#### [SOURCE DATA]

◆ ◆ ◆ ◆ ◆

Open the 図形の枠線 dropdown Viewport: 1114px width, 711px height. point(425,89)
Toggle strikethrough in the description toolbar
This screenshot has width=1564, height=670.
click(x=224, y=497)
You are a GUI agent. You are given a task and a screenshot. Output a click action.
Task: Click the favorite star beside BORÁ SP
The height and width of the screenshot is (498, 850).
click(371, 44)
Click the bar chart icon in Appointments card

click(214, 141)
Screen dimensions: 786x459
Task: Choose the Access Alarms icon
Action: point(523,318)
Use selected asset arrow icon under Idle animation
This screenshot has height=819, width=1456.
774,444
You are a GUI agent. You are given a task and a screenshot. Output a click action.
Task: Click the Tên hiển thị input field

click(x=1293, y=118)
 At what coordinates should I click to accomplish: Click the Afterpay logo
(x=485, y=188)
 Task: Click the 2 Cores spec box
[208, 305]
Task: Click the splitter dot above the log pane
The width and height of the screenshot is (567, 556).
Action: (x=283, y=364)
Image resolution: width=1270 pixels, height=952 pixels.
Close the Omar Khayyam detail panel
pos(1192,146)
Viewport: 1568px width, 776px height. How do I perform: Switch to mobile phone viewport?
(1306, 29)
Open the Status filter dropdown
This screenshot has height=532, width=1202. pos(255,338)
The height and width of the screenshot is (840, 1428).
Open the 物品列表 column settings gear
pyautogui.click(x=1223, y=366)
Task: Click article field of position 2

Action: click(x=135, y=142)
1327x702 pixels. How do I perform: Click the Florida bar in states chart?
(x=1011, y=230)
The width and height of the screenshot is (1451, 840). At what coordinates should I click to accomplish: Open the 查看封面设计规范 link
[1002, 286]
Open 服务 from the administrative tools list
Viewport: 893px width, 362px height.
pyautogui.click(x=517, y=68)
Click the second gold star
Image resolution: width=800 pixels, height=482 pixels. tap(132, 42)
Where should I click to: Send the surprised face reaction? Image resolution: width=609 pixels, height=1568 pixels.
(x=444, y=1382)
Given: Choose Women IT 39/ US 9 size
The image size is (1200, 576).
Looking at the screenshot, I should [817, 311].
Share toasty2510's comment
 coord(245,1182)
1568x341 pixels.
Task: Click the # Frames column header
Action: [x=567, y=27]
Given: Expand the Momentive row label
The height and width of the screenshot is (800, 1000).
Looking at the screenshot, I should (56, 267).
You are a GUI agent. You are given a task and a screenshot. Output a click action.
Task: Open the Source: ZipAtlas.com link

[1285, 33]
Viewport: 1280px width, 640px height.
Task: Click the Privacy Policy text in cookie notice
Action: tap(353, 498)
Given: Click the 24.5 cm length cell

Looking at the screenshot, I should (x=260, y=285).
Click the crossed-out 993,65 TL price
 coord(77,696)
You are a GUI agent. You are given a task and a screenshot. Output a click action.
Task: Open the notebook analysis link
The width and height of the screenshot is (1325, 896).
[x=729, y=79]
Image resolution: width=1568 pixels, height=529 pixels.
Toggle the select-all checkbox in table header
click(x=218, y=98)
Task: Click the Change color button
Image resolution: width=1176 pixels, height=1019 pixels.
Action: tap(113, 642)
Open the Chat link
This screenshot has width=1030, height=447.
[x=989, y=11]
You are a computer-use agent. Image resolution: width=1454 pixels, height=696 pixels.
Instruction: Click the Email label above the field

◆ ◆ ◆ ◆ ◆

#### [INSTRUCTIONS TO FOLLOW]
Edit the entries from the line that contains "Task: Click article field of position 2" through the line that contains "[x=729, y=79]" by replacing "link" with "hyperlink" and leaving everything else unchanged. Give back only those lines.

#### [THE RESULT]
Task: Click article field of position 2

Action: click(x=135, y=142)
1327x702 pixels. How do I perform: Click the Florida bar in states chart?
(x=1011, y=230)
The width and height of the screenshot is (1451, 840). At what coordinates should I click to accomplish: Open the 查看封面设计规范 hyperlink
[1002, 286]
Open 服务 from the administrative tools list
Viewport: 893px width, 362px height.
pyautogui.click(x=517, y=68)
Click the second gold star
Image resolution: width=800 pixels, height=482 pixels. tap(132, 42)
Where should I click to: Send the surprised face reaction? Image resolution: width=609 pixels, height=1568 pixels.
(x=444, y=1382)
Given: Choose Women IT 39/ US 9 size
The image size is (1200, 576).
Looking at the screenshot, I should [817, 311].
Share toasty2510's comment
 coord(245,1182)
1568x341 pixels.
Task: Click the # Frames column header
Action: [x=567, y=27]
Given: Expand the Momentive row label
The height and width of the screenshot is (800, 1000).
Looking at the screenshot, I should (56, 267).
You are a GUI agent. You are given a task and a screenshot. Output a click action.
Task: Open the Source: ZipAtlas.com hyperlink

[1285, 33]
Viewport: 1280px width, 640px height.
Task: Click the Privacy Policy text in cookie notice
Action: tap(353, 498)
Given: Click the 24.5 cm length cell

Looking at the screenshot, I should (x=260, y=285).
Click the crossed-out 993,65 TL price
 coord(77,696)
You are a GUI agent. You are given a task and a screenshot. Output a click action.
Task: Open the notebook analysis hyperlink
The width and height of the screenshot is (1325, 896).
[x=729, y=79]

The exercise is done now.